Pick out each line in these entries that contains the string "dimensions".
---- Data supplied
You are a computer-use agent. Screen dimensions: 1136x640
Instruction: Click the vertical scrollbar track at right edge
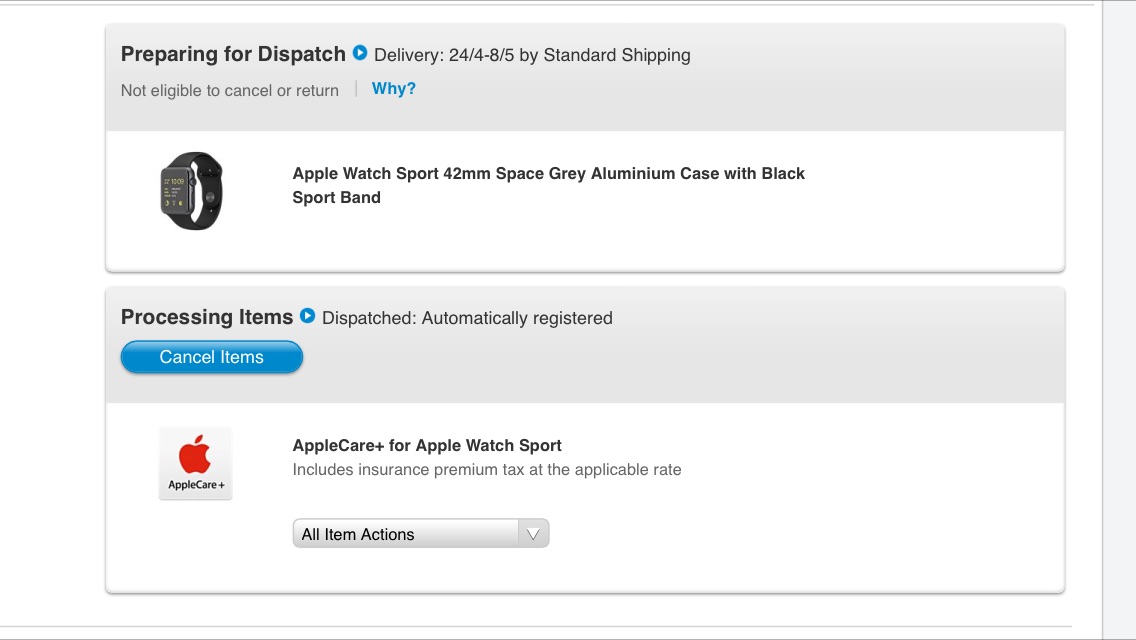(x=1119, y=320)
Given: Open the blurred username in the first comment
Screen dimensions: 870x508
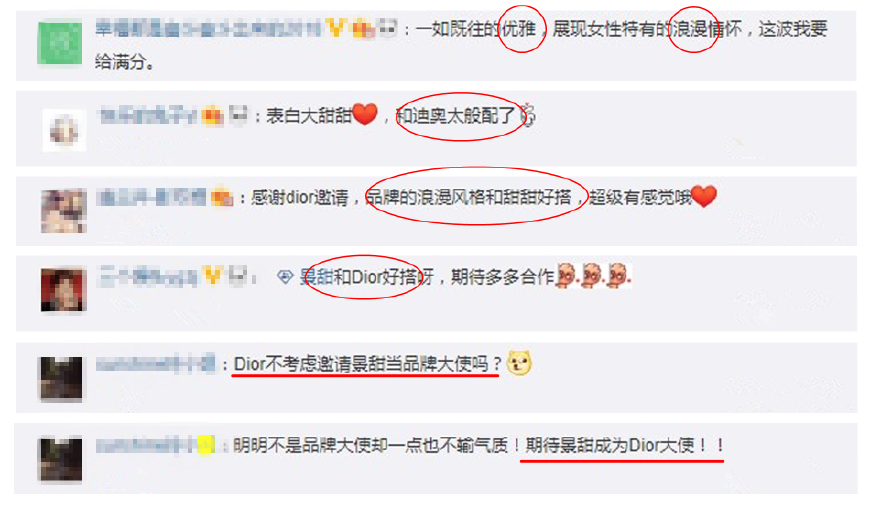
--------
(Exercise response)
You are a computer-use agent. Screen dimensions: 1136x640
Screen dimensions: 870x508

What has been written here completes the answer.